Bir de sevgililer günü, evlilik yıl dönümü gibi özel günlerde Tv de reklamlarını sıklıkla gördüğümüz tek taş pırlanta alma geleneği var. Konuyla alakalı olduğu için onu da anlatayım. Çünkü tek taş ve pırlantanın pazarlama tarihinde de yine bu özel günler yatmaktadır.
Bilmediğiniz farklı bir mevzu
Edward Jay Epstein adında bir gazeteci, 1982 tarihli ‘Hiç Bir Pırlanta Satmayı Denediniz mi?’ yazısında bu konuyu mükemmel şekilde anlatmış. Sorunun kendisi bile bir çok şeyi düşünmemize neden oluyor zaten. Yazıyı Türkçe’ye çevirip okuduğunuzda biraz karmaşık gelebilir ama kısaca özetleyecek olursak, elmas ve pırlanta satışı için 1940’ların sonunda De Beers’ın hala kullandığı ‘Pırlanta, sonsuza kadar’ sloganını oluşturdu. Böylelikle bu slogan kelebek etkisi gibi günümüze kadar geldi ve başta orta gelirli insanlar olmak üzere bir çok kişi için ”pırlanta satın almak” bir gelenek haline geldi. Tabi sevgililer günü gibi özel günler de bundan payını aldı. Düşününce gerçekten aptalca geliyor. Nedenlerine gelince onları da açıklayayım.
- Hediye almak için neden özel bir günü bekleyeyim?
- 14 Şubat sevgililer gününü, 13 Şubat’ta kutlamak caiz midir?
- Sevgilisi olmayan kime hediye alacak?
- Ya da sevgilisinden yeni ayrılmış biri o gün kendini nasıl hissedecek?
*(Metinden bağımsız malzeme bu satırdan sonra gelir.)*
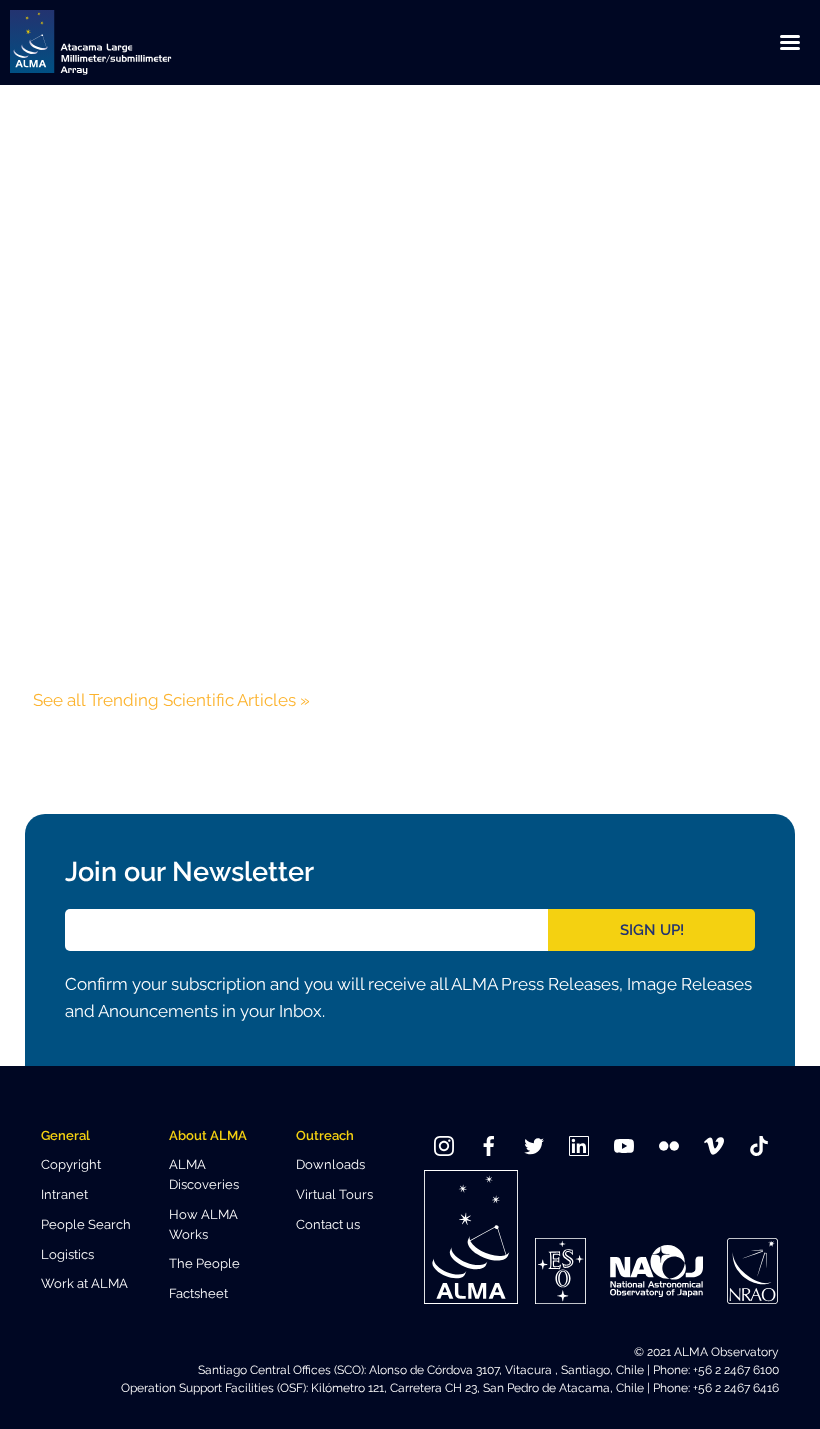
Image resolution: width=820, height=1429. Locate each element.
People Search (86, 1224)
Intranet (64, 1194)
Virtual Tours (334, 1194)
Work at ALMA (84, 1283)
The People (204, 1263)
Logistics (67, 1254)
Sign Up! (652, 930)
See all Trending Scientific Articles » (171, 700)
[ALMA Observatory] (115, 42)
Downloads (330, 1164)
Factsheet (198, 1293)
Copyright (71, 1164)
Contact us (328, 1224)
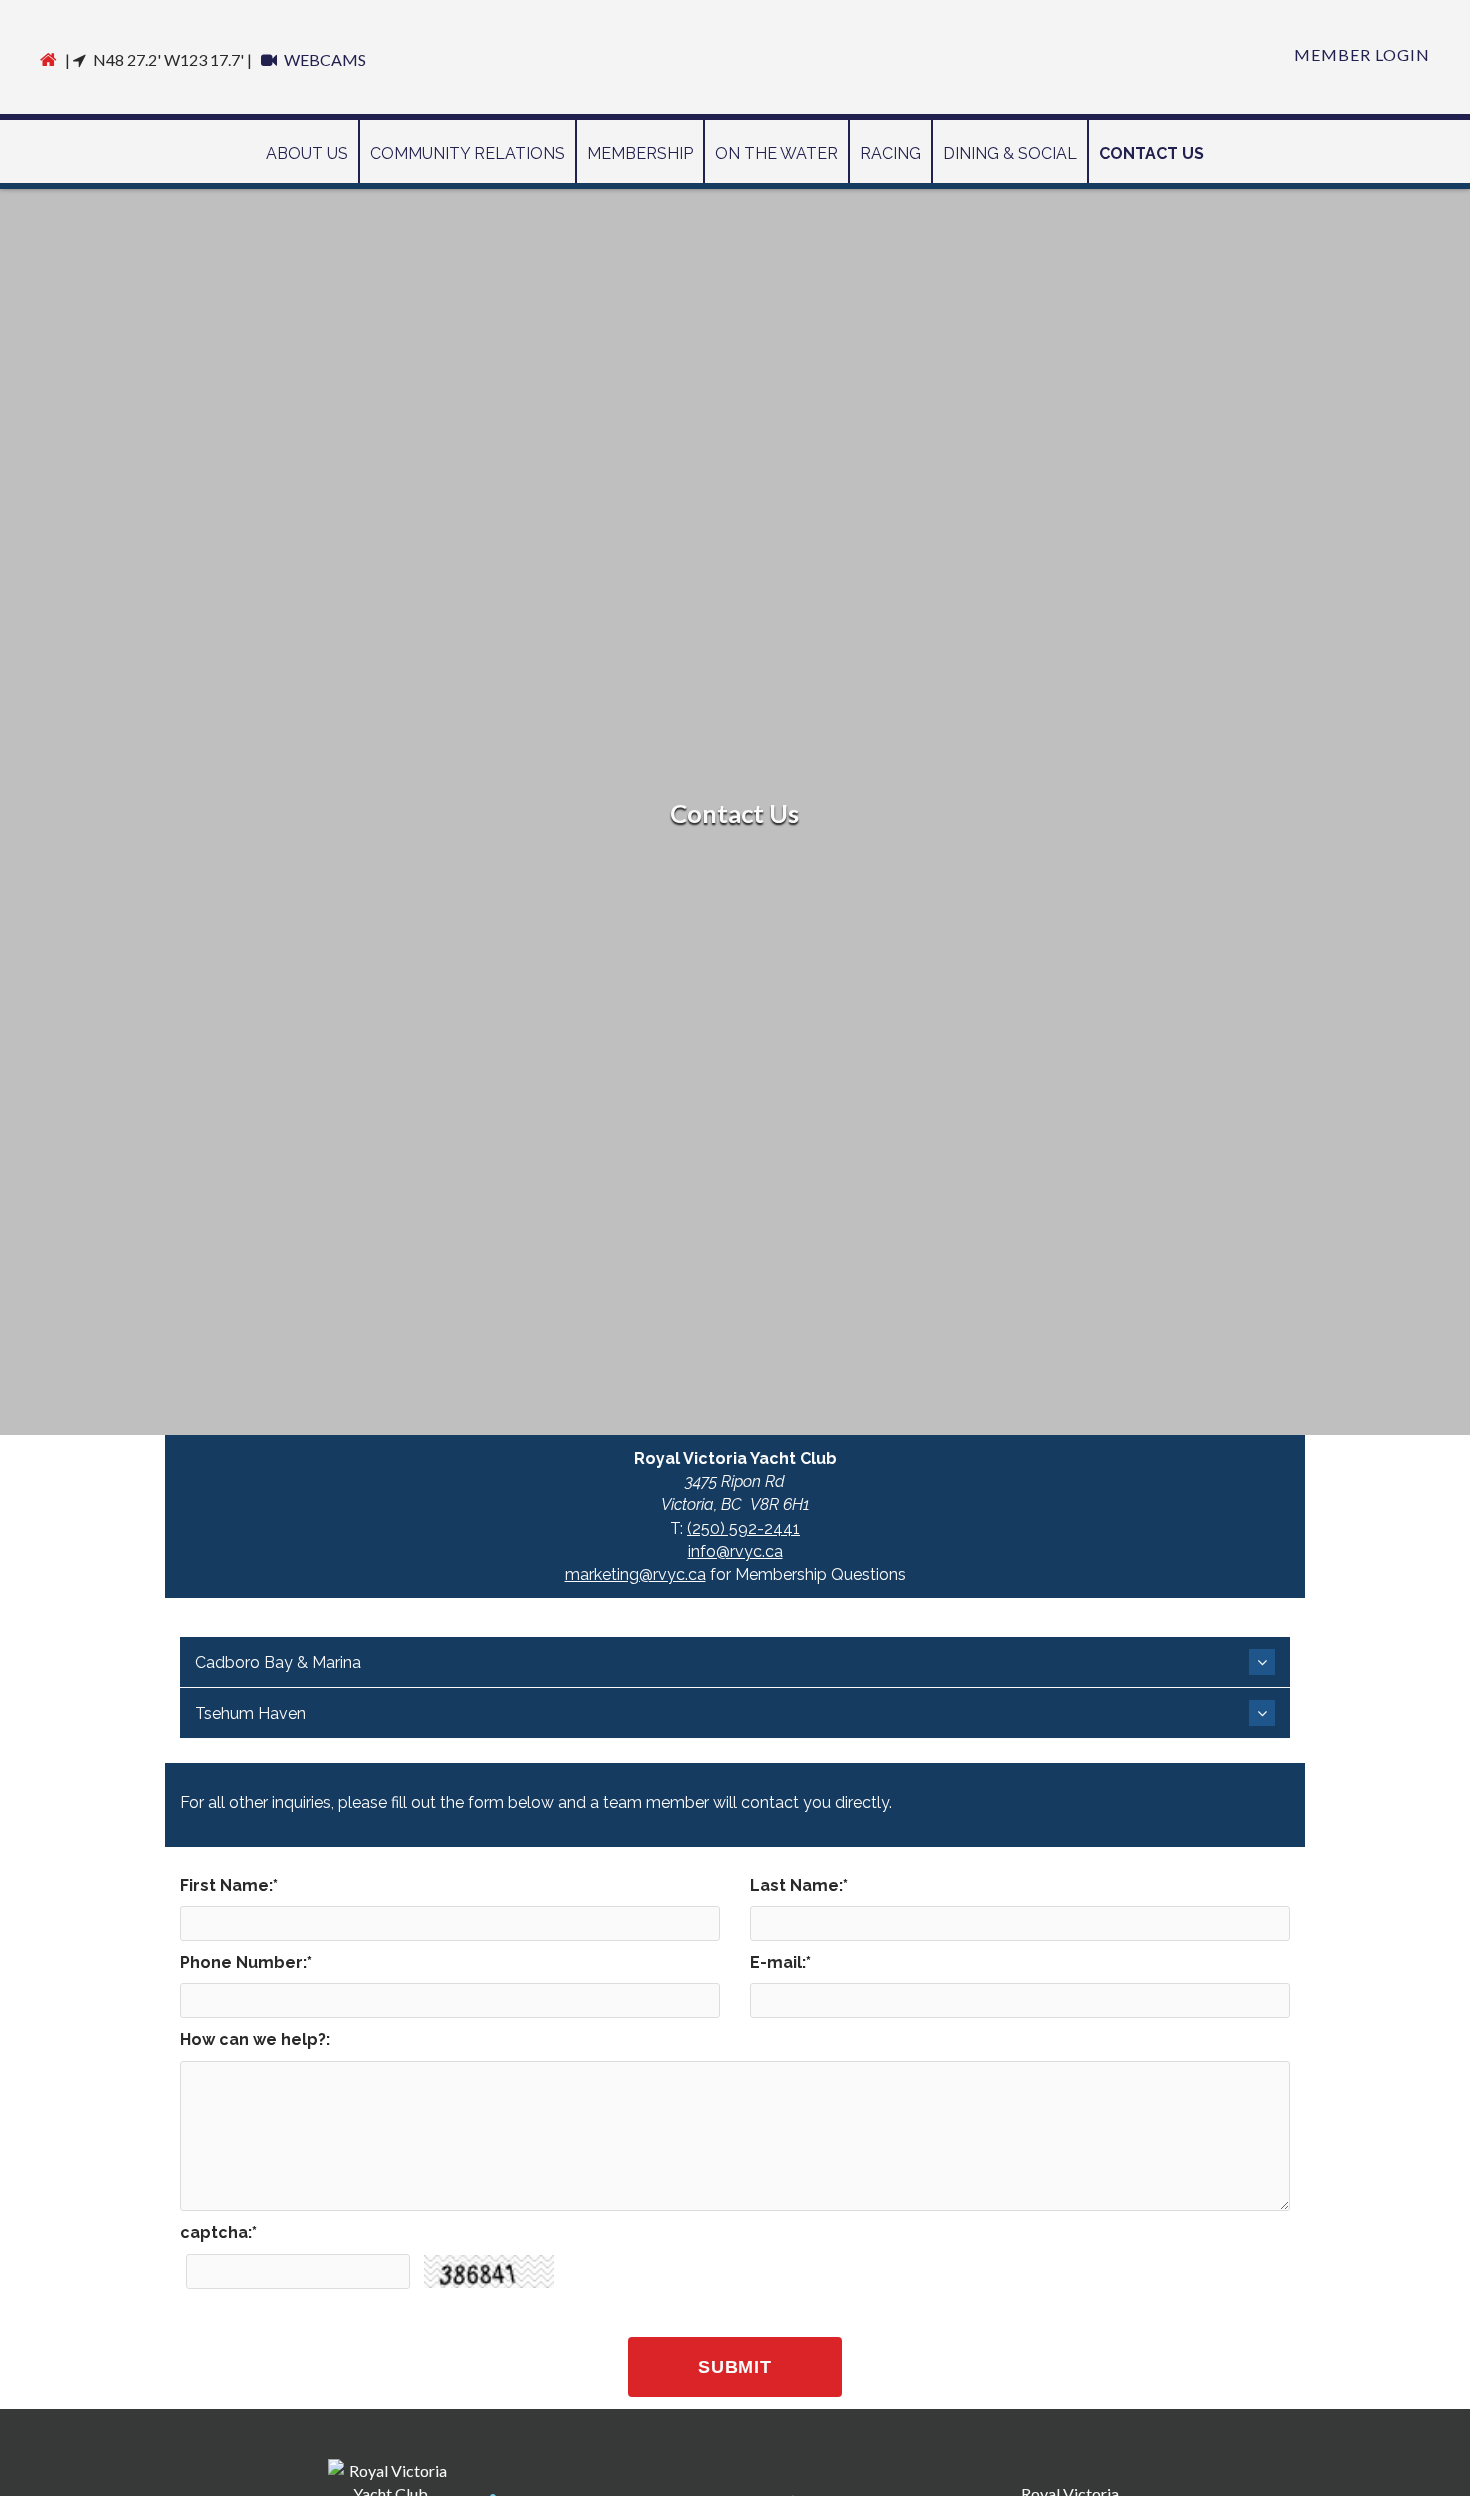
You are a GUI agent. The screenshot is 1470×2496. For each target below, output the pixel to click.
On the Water (776, 153)
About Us (307, 153)
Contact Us (1151, 153)
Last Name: (799, 1885)
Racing (890, 153)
Hadi buyurun bu soruların cevabını siz düşünün. Aslında bakarsanız hep gapitalizm oyunları bunlar. Bizim mahalle esnafı falan da öyle diyor. Demesine diyor ama, o gün gelince de dükkanı bir güzel süsleyip, her yere kalp asıyor köpükle dükkan camına ”Sevgililer Gününüz Kutlu Olsun” diye yazıyor. Ne iş ben de anlamadım yani.
Sevgililer günü olsun olması, hediye almak ya da hediye vermek güzeldir.
Buna bir şey demiyorum. Ama bunu 14 şubat yerine başka zamanlarda da yapmayı tercih edenlerdenim. Hatta ben şahsen yeni yıla bir hafta önce girmiştim. Ki zaten bir yıl 365 gün 5 saat 48 dk olduğuna göre; önceki yıllardan birikmiş olan saat ve dakikaları da katarsak 1 hafta önce kutlamış olmam pek de anormal bir durum olmasa gerek.
Bir de tabi şöyle bir durum var: 14 Şubat sevgililer günü artık herkes tarafından kabul görmüş ve ”hediye alınılması gereken bir gün” gibi akıllarda yer ettiği için, birçok kişi haftalar öncesinde ne alsam krizine girmektedir.
Ne alsam ne alsam..? Bu ne alsam krizlerinden Her yeni yılda görmeye alışık olduğumuz klişeler başlıklı yazımda da bahsetmiştim zaten.
Bir erkeğe ne alınır? Kravat mı alsam ya da kol saati mi? Kotondan bir gömlek falan mı alsam acaba derken işin içinden çıkılmaz bir hale geliniyor. Kadınlar da tabi aynı durumda 🙂 Cidden komik bir durum bu. Evli olunca durum biraz daha farklı oluyor tabi. Yani farklıymış algısı yaratan erkekleri gördüğüm için söylüyorum.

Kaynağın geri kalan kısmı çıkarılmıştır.